Den Zulieferer testen
Wenn Ihr Unternehmen ein Kanban-System einführen will, sollte es frühzeitig seine Zulieferer darüber informieren. Diese müssen natürlich nicht ebenfalls ein Kanban-System einführen, benötigen aber ausreichend Zeit, um ihre Lieferstrukturen anzupassen. Jeder Zulieferer ist für die Qualität und den Zeitpunkt der Lieferung verantwortlich. Deshalb sollten Sie ihm auch ein Mitspracherecht einräumen, wenn es um die Auswahl des Behältertyps geht, der für den Transport verwendet wird.
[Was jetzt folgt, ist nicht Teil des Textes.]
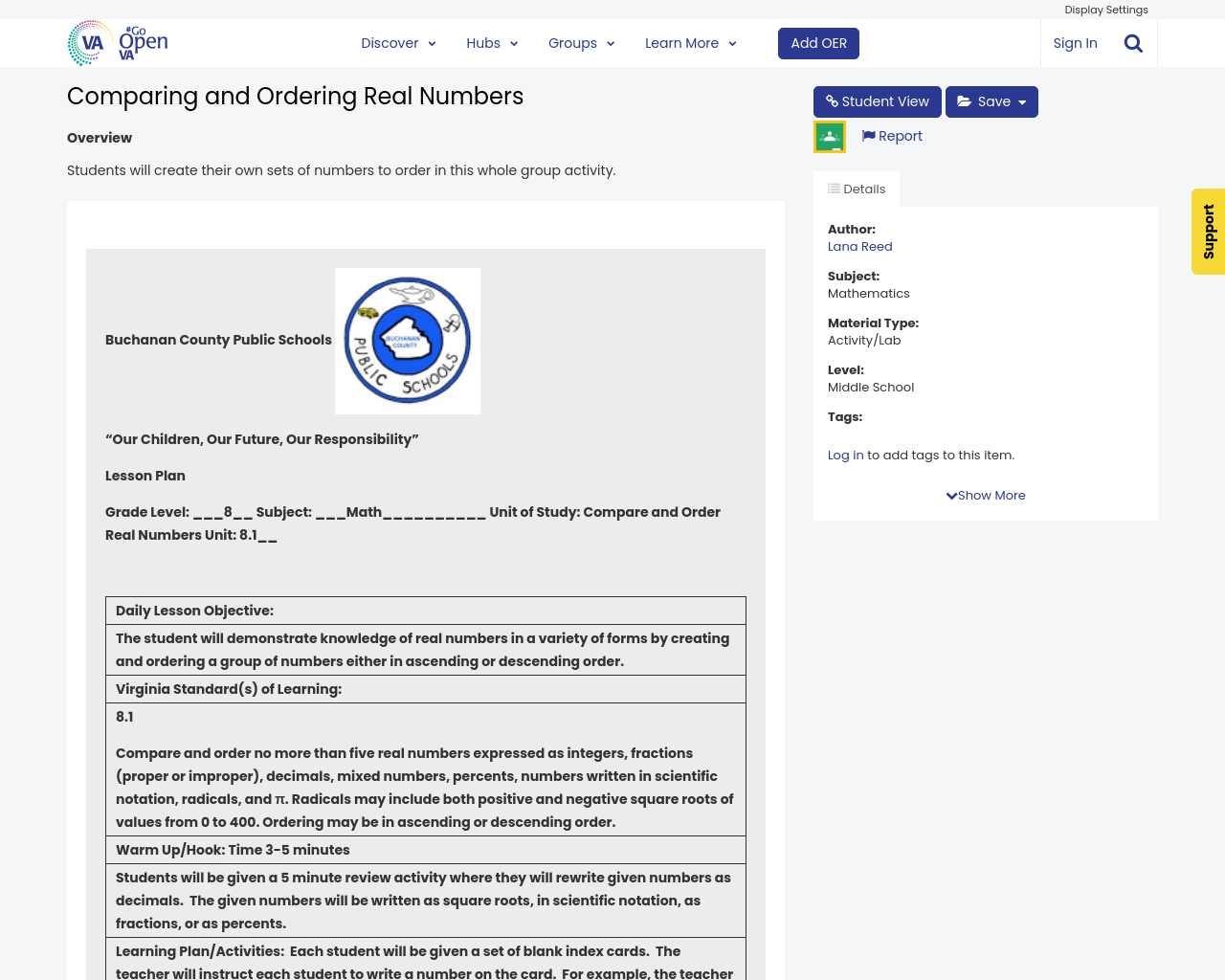Expand Show More details
This screenshot has height=980, width=1225.
tap(986, 496)

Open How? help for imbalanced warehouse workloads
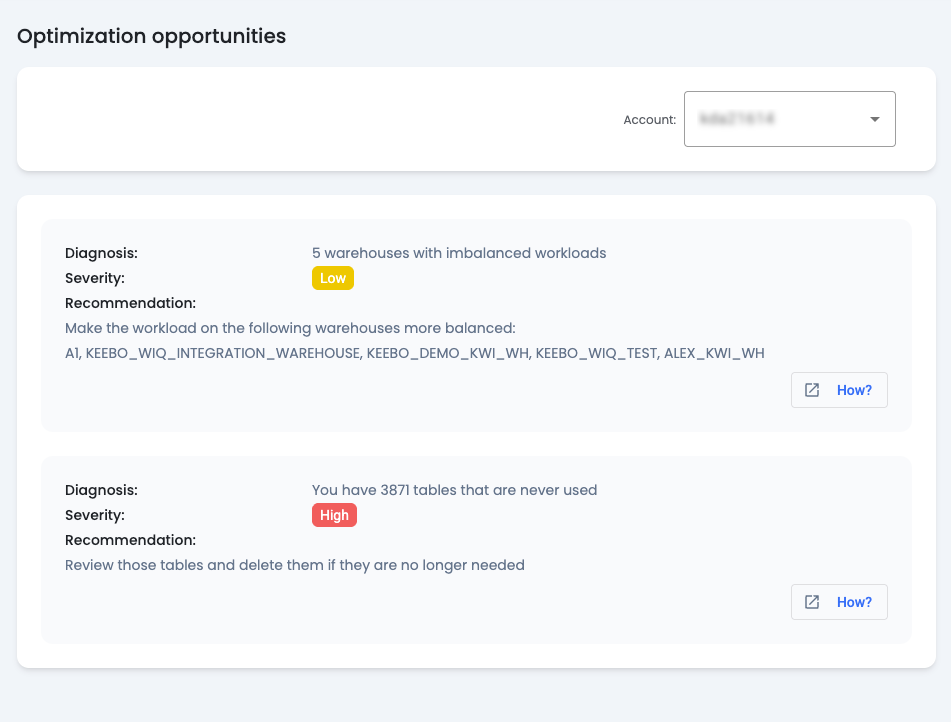click(839, 390)
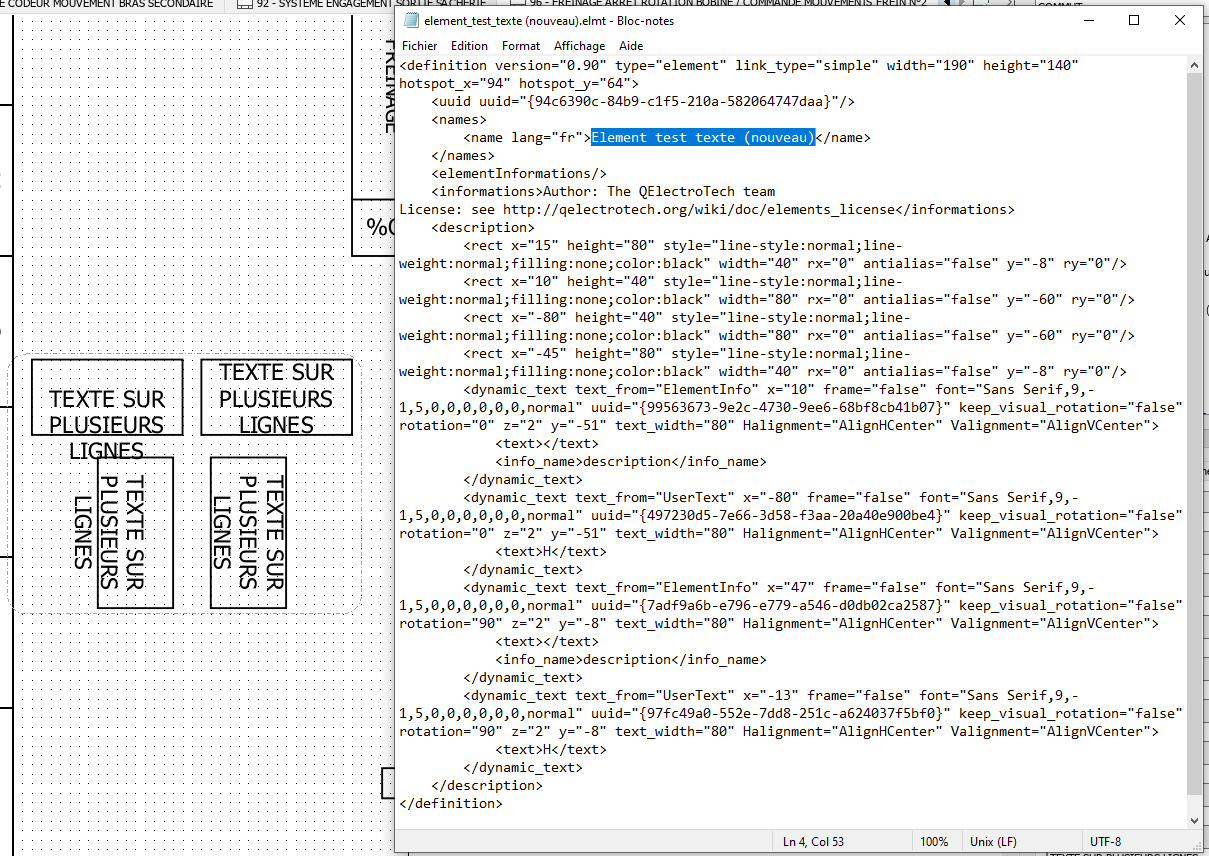Viewport: 1209px width, 856px height.
Task: Click the horizontal TEXTE SUR PLUSIEURS LIGNES top-right box
Action: [277, 397]
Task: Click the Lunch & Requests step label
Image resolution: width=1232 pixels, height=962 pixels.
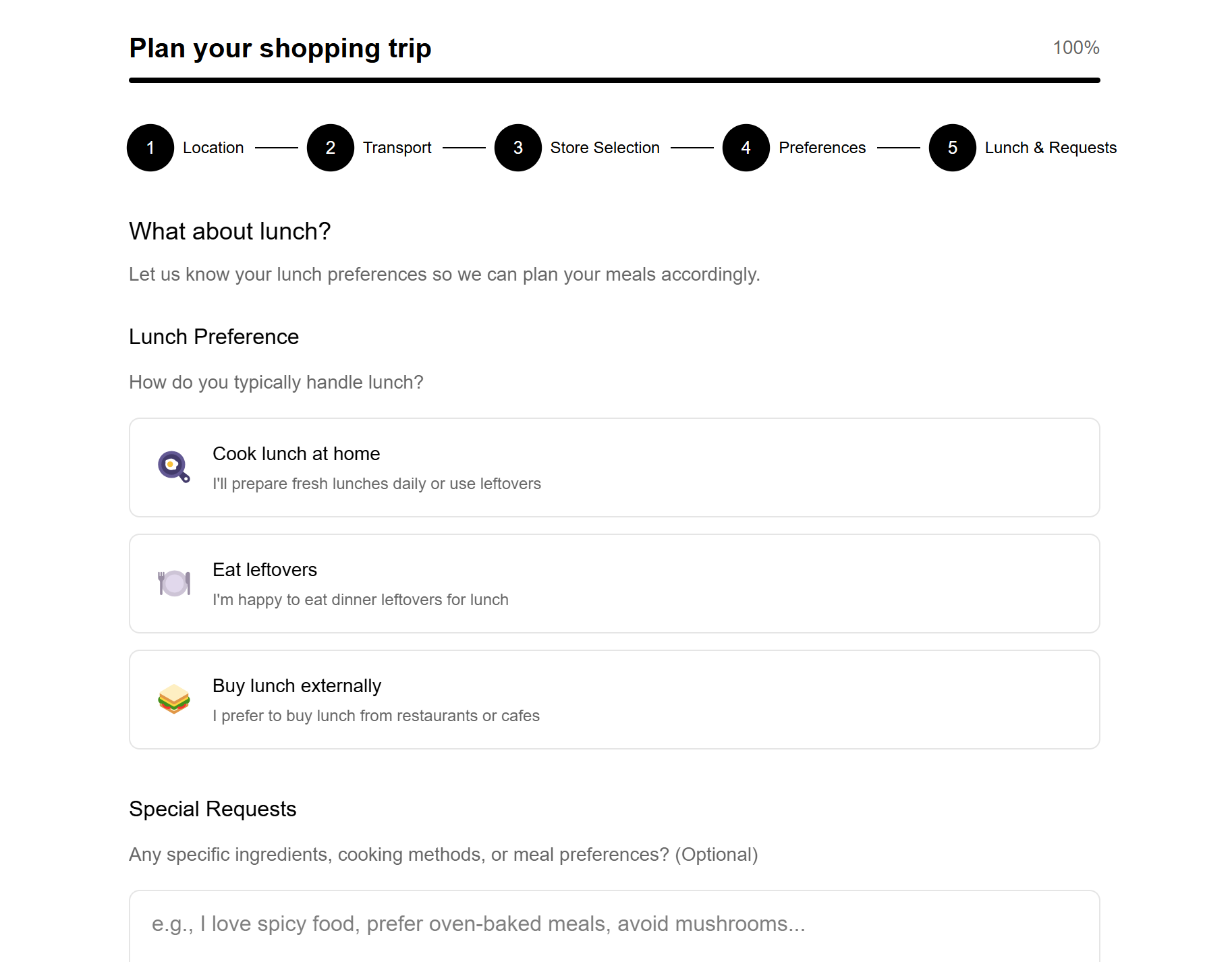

Die Zeit spielt eine wichtige Rolle
Die Implementierung des Kanban-Systems ist ein recht langsamer Prozess. Das Tempo sollte dabei zielgerichtet, aber gemässigt sein. Die oftmals treibenden Kräfte in Form der Maschinenbetreiber sollten sich diesem Tempo anpassen.
AFT und EDV
Um bestehende Systeme in das Automated Flow Technology System (AFT) aufgehen zu lassen, sind die EDV-Schlüsselfelder entsprechend zu programmieren. Dazu gehören das Teilenummernfeld, das Textfeld, das Make/Buy-Feld, das Planer-Code-Feld, das Feld für die Lieferantennummern, das Feld für die Nummer der Fertigungsabteilung, das Minimumfeld, das Mehrfachfeld, das Feld für die Durchlaufzeit des Zulieferers, das Feld für den Sicherheitsbestand, das Feld für Qualitätshinweise, das Feld für die Kanban-Losgrösse und weitere Felder.
So wird das automatisierte Kanban-System betrieben: Meldungen an den Zulieferer
Wenn das automatisierte Kanban-System, also die Integration von MPR und manuellem Kanban, vollzogen wurde, kann das System an den Start gehen. Zuerst einmal müssen die Meldungen an den Zulieferer installiert werden. Dafür wird der Bruttobedarf an den Zulieferer als Planbedarf per Download gemeldet. Der Zulieferer kann daraus sehr einfach den durchschnittlichen Tagesbedarf ermitteln. Genauer sind allerdings Nettobedarfsmeldungen. Für den Zulieferer äusserst benutzerfreundlich sind Meldungen über die geplante Auftragsfreigabe.
Der Weg ist das Ziel
Ein kleines Lager erreicht man durch häufige Warenlieferungen. Auf der anderen Seite fallen so Transport- und Bearbeitungskosten an. Daher sollte man die anzuliefernden Teile nach Wichtigkeit bewerten und dann die Anlieferungsfrequenz planen. Dabei hat sich die A-, B-, C-Analyse bewährt. A-Posten sind extrem kostenintensiv. Sie machen in der Regel 20 % an der Gesamtteilemenge aus, aber 80 % des Gesamtlagerwerts. C-Posten sind kostengünstige Posten mit einem Anteil von 50 % an der Gesamtteilemenge und nur 5 % des Gesamtlagerwertes. Die Konsequenz: A-Posten häufig anliefern lassen, C-Posten hingegen selten.